Yes, it is really good news to see so many immigration expansionists being quoted in the media attacking the idea of reducing legal immigration.
It indicates that the concept is gaining enough traction for the immigration expansionists to become seriously worried.
We saw some flurries of these attacks a month ago when Sen. Tom Cotton (R-Ark.) and Sen. David Perdue (R-Ga.) introduced the RAISE Act (S. 354) which they promise would immediately reduce annual legal immigration by 40% from its recent average above a million.
The attacks on this kind of immigration moderation started to look more like a blizzard after President Trump made strong statements to Congress Tuesday night about the need to change the legal immigration system to help American workers.
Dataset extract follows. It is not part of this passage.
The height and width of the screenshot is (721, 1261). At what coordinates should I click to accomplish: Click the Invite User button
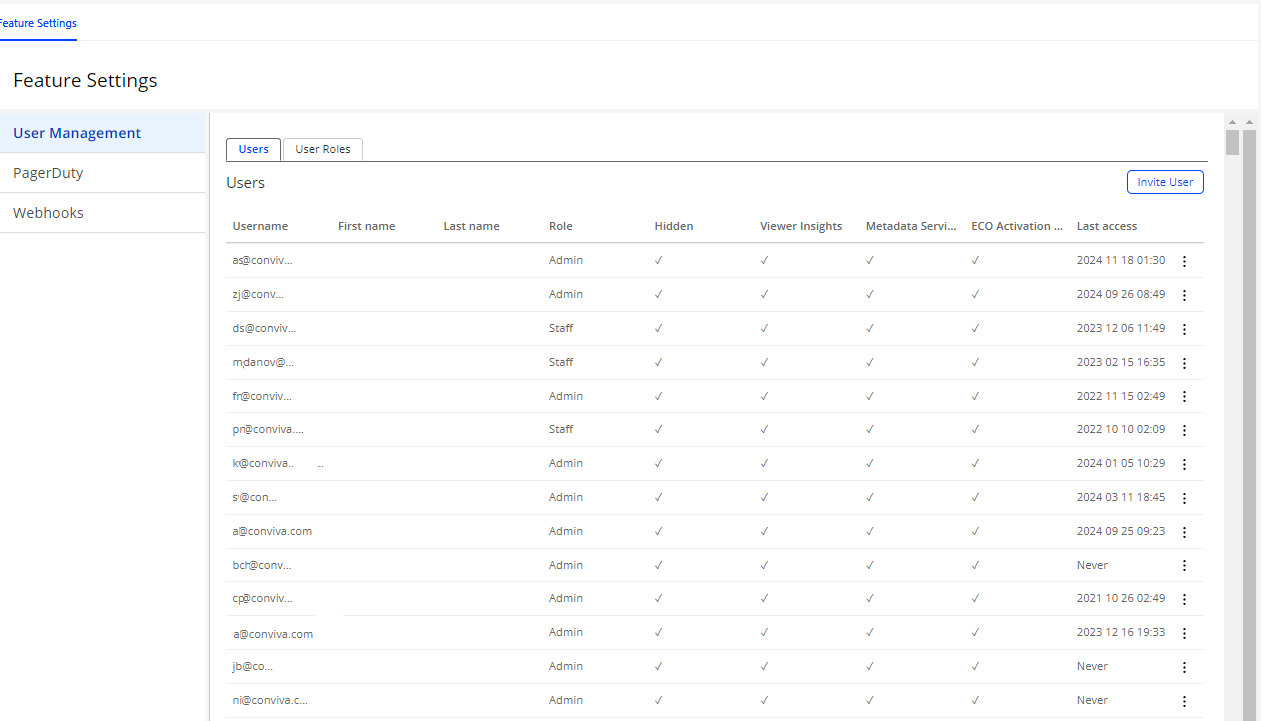1165,182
You may recall that I shot out a statement to the media as soon as the speech ended claiming that the President's comments were a "tacit endorsement" of the RAISE Act.
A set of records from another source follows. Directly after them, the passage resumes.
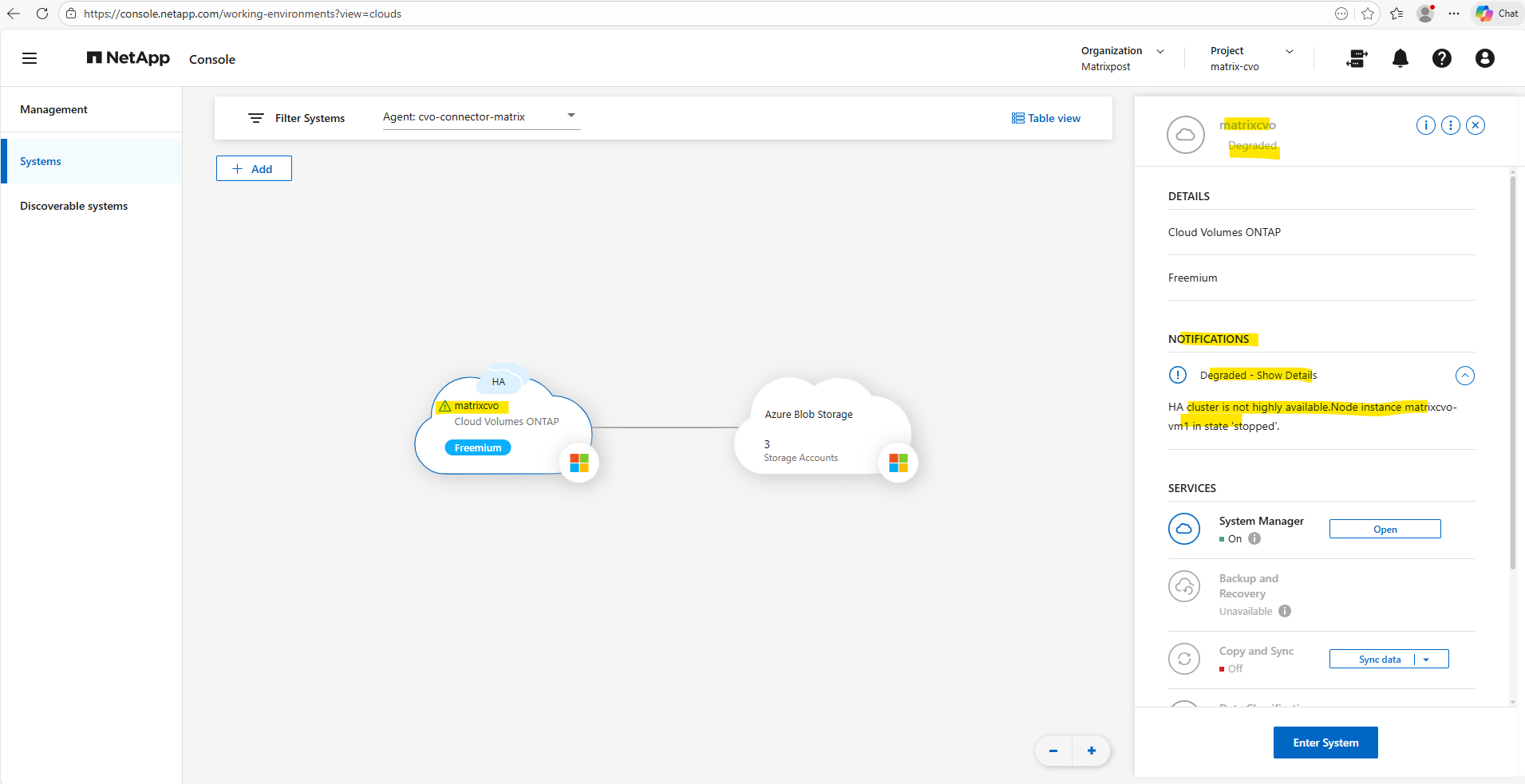Expand the Organization dropdown

pyautogui.click(x=1160, y=51)
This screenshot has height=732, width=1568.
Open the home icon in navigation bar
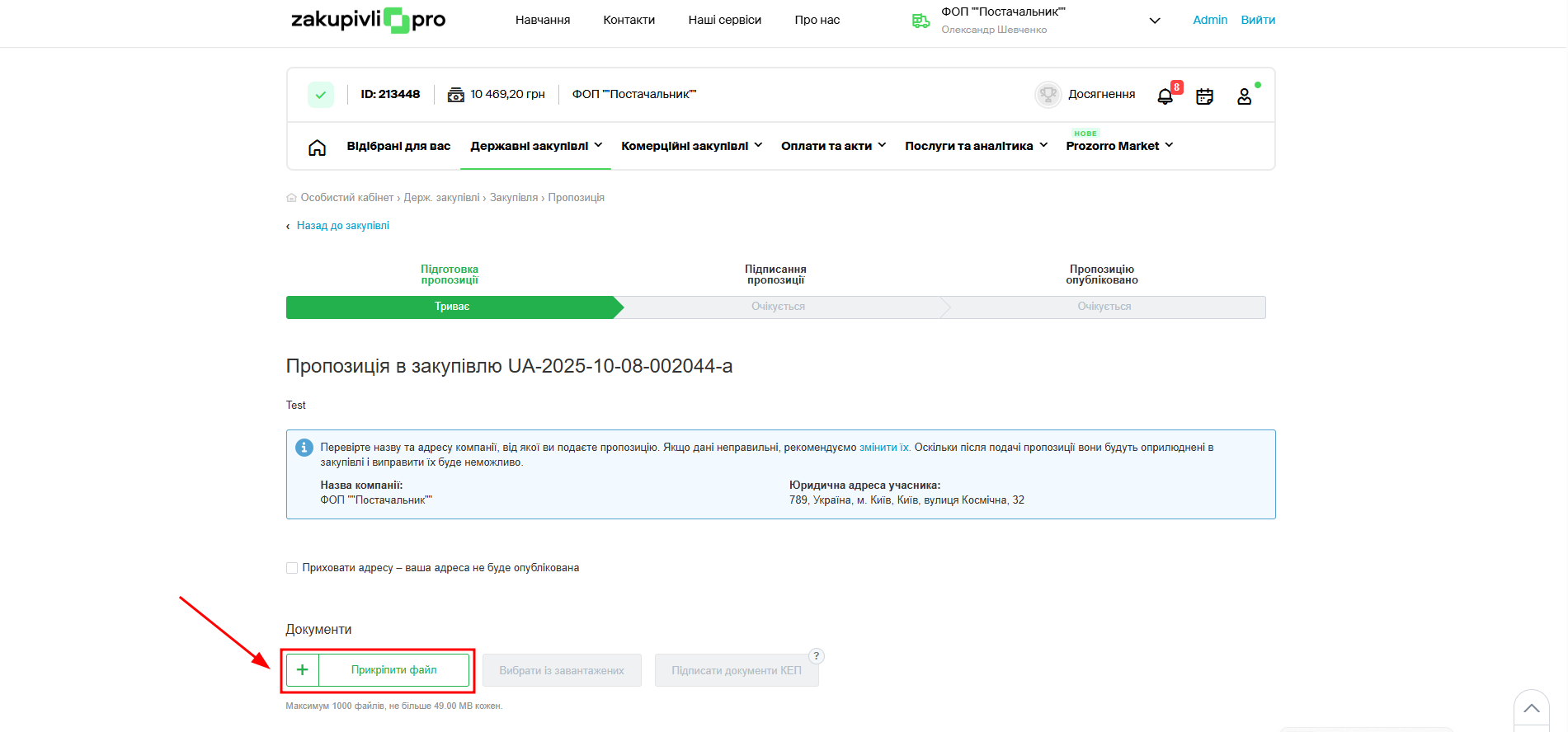pos(317,148)
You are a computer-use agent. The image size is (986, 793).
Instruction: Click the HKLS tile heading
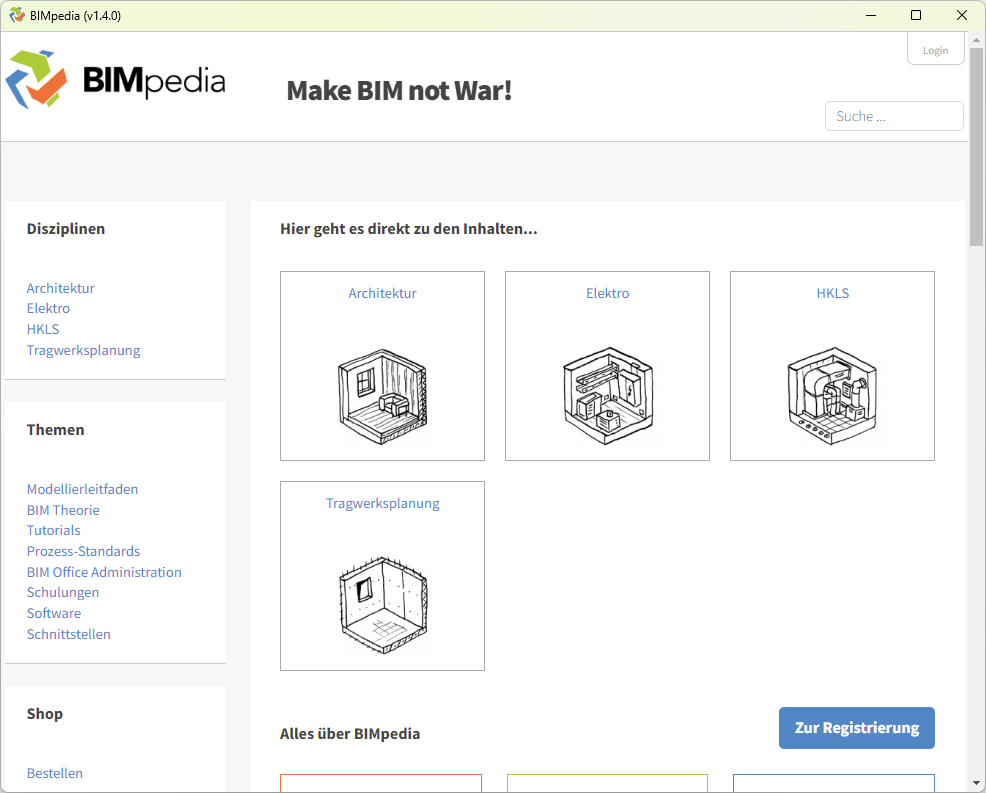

I'm pleased that many commentators, reporters and immigration expansion advocates the next day were making that connection and putting a lot of spotlight on the RAISE Act, which would end all Chain Migration categories and the Visa Lottery.
Most of the attention was given in the form of advocates and "experts" being quoted about what a horrible thing it would be to give out a half-million fewer lifetime U.S. work permits to citizens of other countries every year.
The expansionists' biggest argument seems to be that the U.S. economy would stagnate without the government-forced population growth created by immigration. They also make claims relying on the belief that the 50 million working-age Americans who have no job at all right now could not possibly be persuaded to take the jobs that those half-million denied immigrants otherwise would take.
Which of those 50 million Americans do the expansionists believe are too picky, or too lazy, or too pampered or too untrainable to be recruited to fill jobs that the government imports immigrants to fill?
Perhaps it is the 2 of every 5 Millennials of all ethnicities under age 30 with no college degree who have no job of any kind. The expansionists find it far preferable to add a million more work-permitted immigrants each year than to encourage better engagement of this young demographic that is in its physical prime and learning life-long habits of self-sufficiency or dependency.
Or maybe the immigration expansionists have such low opinions of the two minority groups with the largest number of Americans living in poverty that they think businesses shouldn't have to recruit among the 30% of all working-age Hispanic Americans and 36% of all working-age African Americans who currently don't have even a part-time job.
Immigration policies are always about who gets preference from the U.S. government. A very good sign this week was the statement from the AFL-CIO chief Richard Trumka that he agreed with the President's principle that immigration policies should show a preferential concern for how workers are affected.
Trumka and Trump spotlighting legal immigration levels! No wonder the expansionists are worried.